Der primäre Impuls für die steigenden Kurse ist laut Marktbeobachtern nebst einer rein charttechnischen Erholung die Meldung von Cisco Systems, das Geschäftsfeld in 11 Kernbereiche aufteilen zu wollen.

Während Analysten nicht viel neues und überraschendes in der Ankündigung erkennen können, nehmen Investoren die Meldung zum Anlass, die Aktien zu kaufen. Cisco steigen zur Stunde um 6.98% oder $1.17 auf $17.93, das Intraday-Hoch lag bei $18.08.

Laut Morgan Stanley sei die Aufteilung in 11 Geschäftsbereiche nichts berauschend Neues. Die CS First Boston bezweifelt sogar die reelle Auswirkung der Reorganisation auf das operative Geschäft. Die ABN Amro sieht in der Ankündigung vom CEO John Chambers, er sehe eine Stabilisierung, maximal eine Garantie dafür, dass die bereits gemachten Schätzungen erreicht werden können. Vielmehr sieht die niederländische Großbank hierin die Gefahr weiterer Stellenkürzungen in der Vorstandsebene.

Der amerikanische Finanzsender CNBC stellte die Ankündigung von Cisco Systems in Frage, es sei nichts wirklich entscheidendes über die kommenden Quartale gesagt worden. "Alles nur heiße Luft?" so ein Zitat vom weltweit führenden Nachrichtensender CNBC.

Nichts desto trotz möchten wir nichts schwarzmalen: Chambers sprach von einer Erholung und auch ein Argument der Bullen wird von Tag zu Tag legitimer: Irgendwann kann es nicht mehr schlimmer werden.
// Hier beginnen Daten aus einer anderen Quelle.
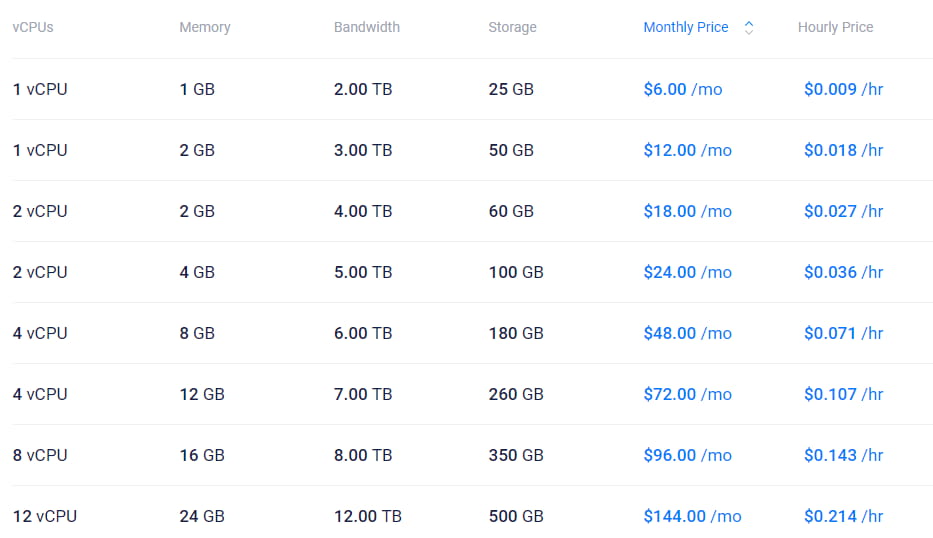This screenshot has height=538, width=933.
Task: Choose the $18.00 /mo plan price
Action: [x=687, y=211]
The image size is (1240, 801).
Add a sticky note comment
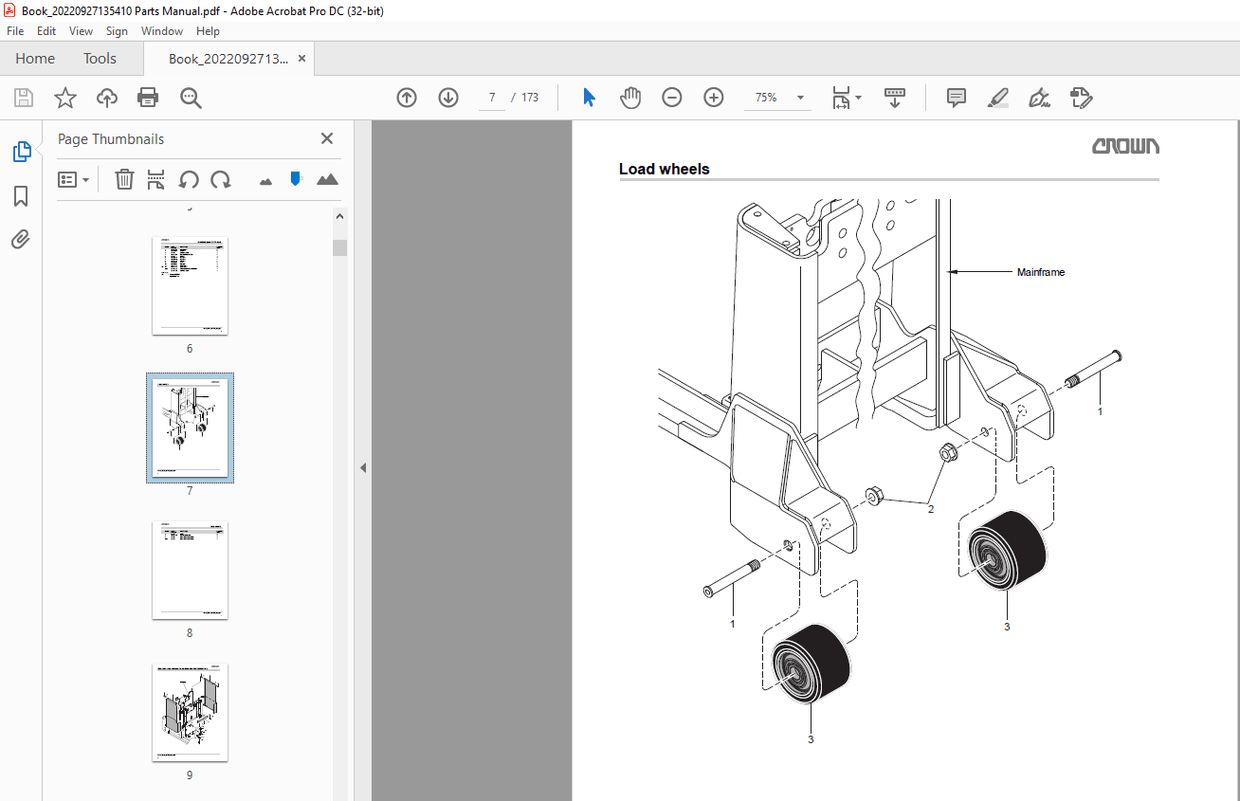(956, 97)
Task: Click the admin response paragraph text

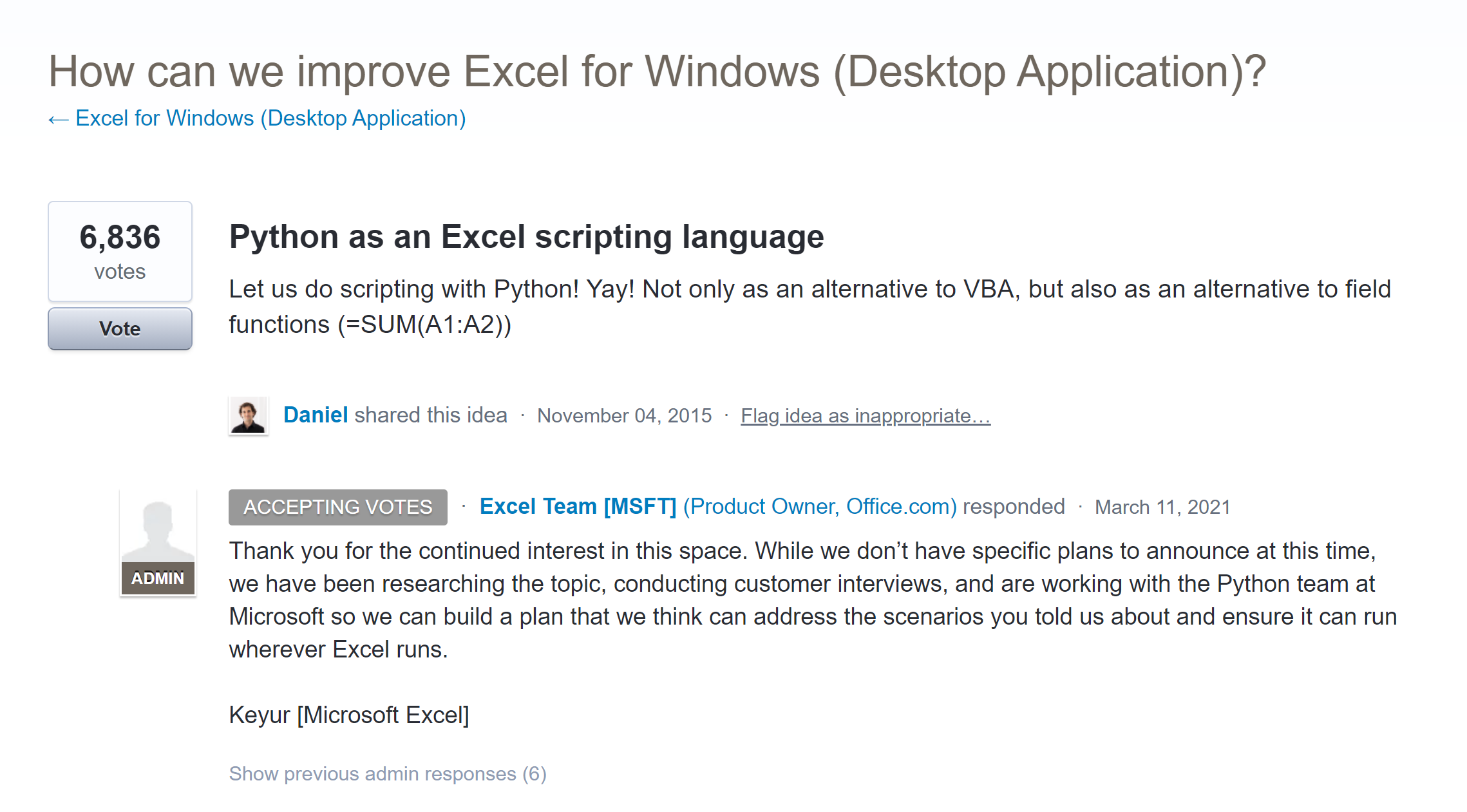Action: (811, 600)
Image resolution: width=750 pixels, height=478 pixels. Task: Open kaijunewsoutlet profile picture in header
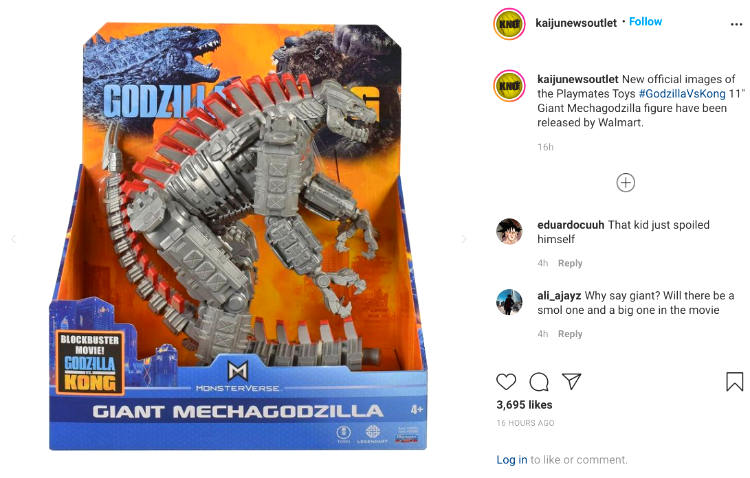(x=509, y=24)
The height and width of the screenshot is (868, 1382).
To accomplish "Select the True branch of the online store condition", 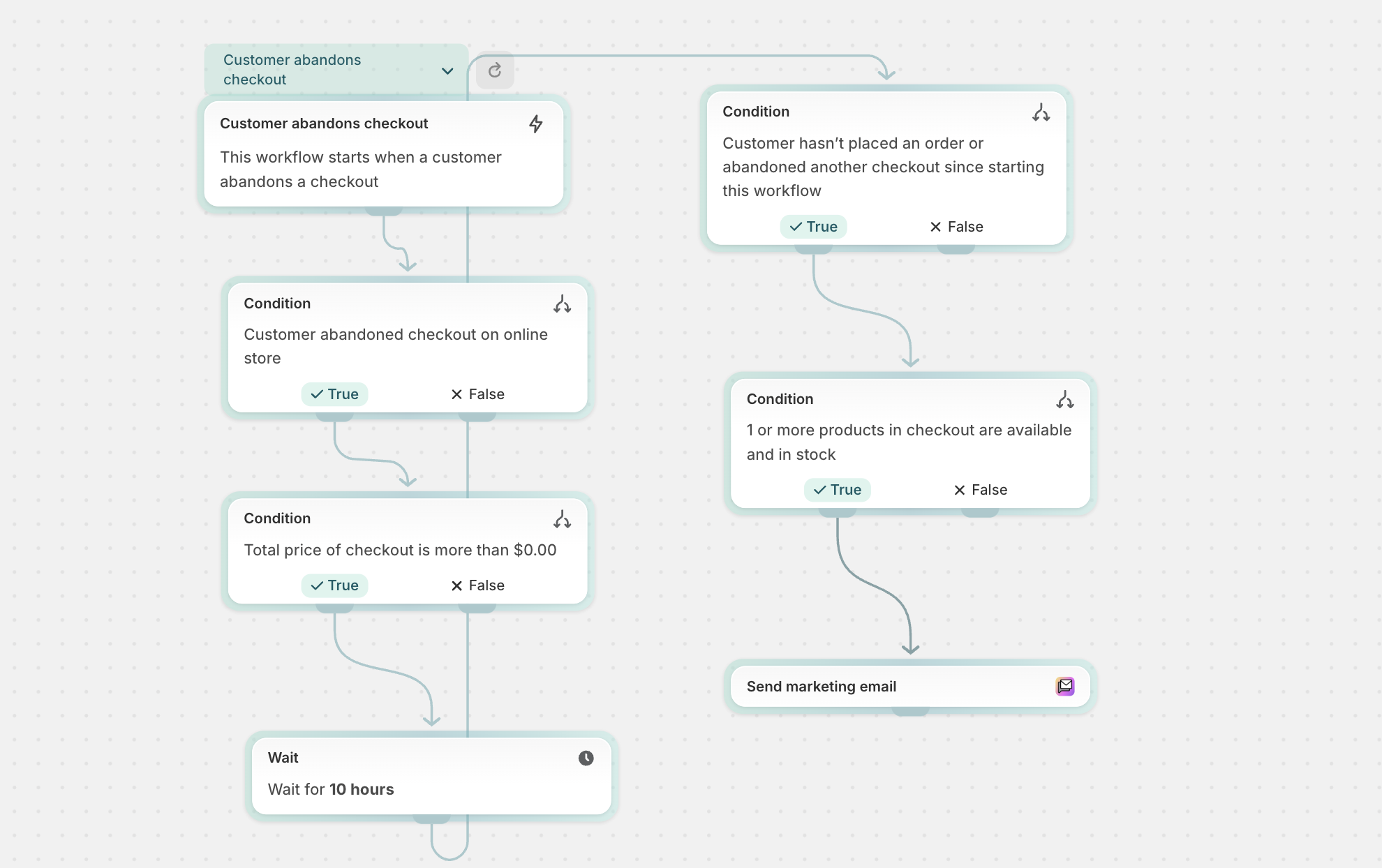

Der holländische Elektronikkonzern Phillips untermauerte mit einer Meldung am Freitag dieses Argument: Der CEO Gerard Kleisterlee kündigte an, eine erste Erholung im Sektor von Phillips erkennen zu können.

Ein weiterer Sektor könnte demnächst wieder in eine rosigere Zukunft blicken: Microsoft kündigte am Freitag an, die Entwicklungsarbeiten an dem neuen Betriebssystem Windows XP abgeschlossen zu haben. Die ersten CDs seien bereits auf dem Weg zu den PC-Fabrikanten.
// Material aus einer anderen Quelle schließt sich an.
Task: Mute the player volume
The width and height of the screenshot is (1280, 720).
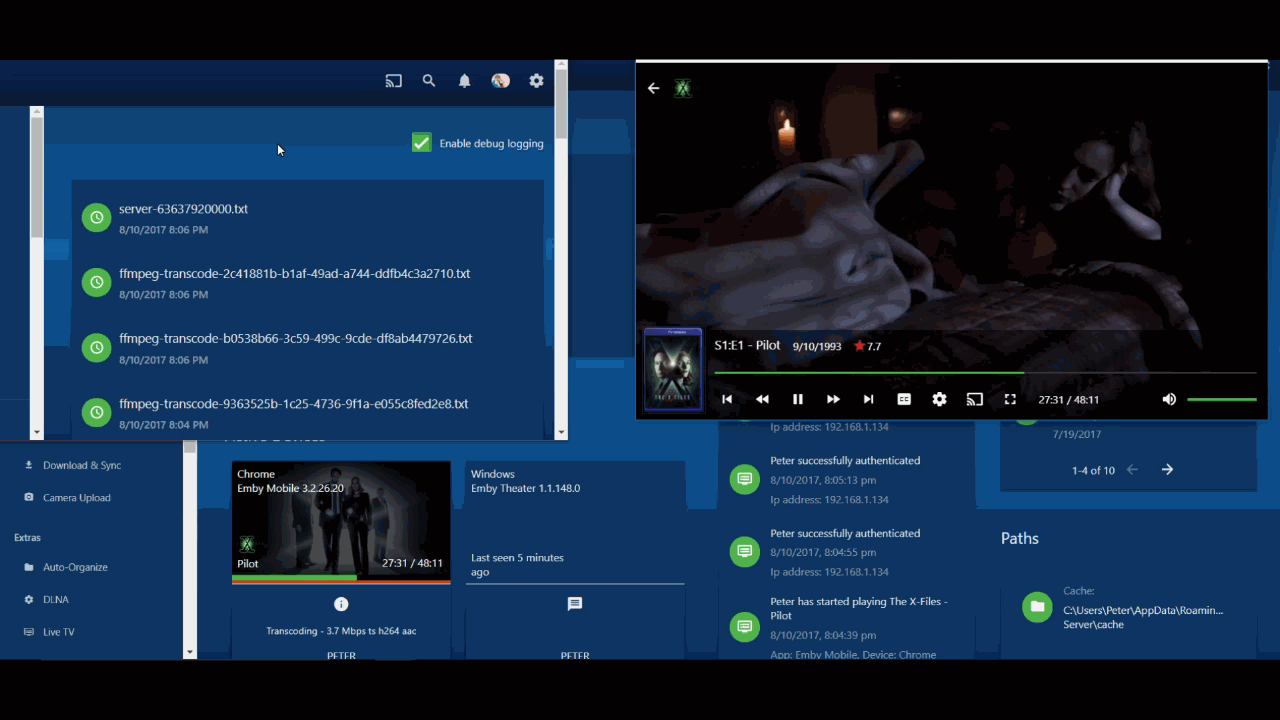Action: [1168, 398]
Aber auch hier ist der Markt in zwei Lager gespalten: Zum einen berichtete das Wall Street Journal mit einem Leitartikel darüber, dass der Abschwung im PC-Sektor mehr als nur zyklischer Natur sei. Die Preissenkungen von Intel und AMD würden in den nächsten Monaten die Margen noch weiter unter Druck bringen.

Analysten im anderen Lager sind der Meinung, dass das neue Betriebssystem des Softwareriesen die Nachfrage nach neuen PCs ankurbeln könne. Auch Intel sprach von einer Erholung der PC-Nachfrage zum Ende des Jahres.
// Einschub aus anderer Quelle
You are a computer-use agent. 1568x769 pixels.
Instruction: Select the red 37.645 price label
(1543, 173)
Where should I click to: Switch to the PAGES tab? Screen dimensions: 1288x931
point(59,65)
Einen guten Rat gab Anfang der Woche Ralph Acampora den Investoren: Acampora sieht den Markt in "Gut und Böse" aufgeteilt, und die Unterschreitung der kurzfristigen Unterstützungslinie beim Nasdaq Composite und beim S&P 500 sieht der Analyst als Ausweitung der Trading Ranges, in denen sich die Indices in den nächsten Wochen bewegen werden.

Er empfiehlt seinen Kunden, die Unterstützungslinien der Aktien und Sektoren, aber auch der Indices genau zu beobachten. Laut dem Analysten spaltet diese Dualität den Markt: Es gibt Sektoren, die profitieren, und Sektoren, die stetig weiter abgeben. Daher empfiehlt er starke Selektion bei dem Kauf von Aktien und eine penibel genaue Beachtung von Unterstützungslinien und Nachrichten im Markt.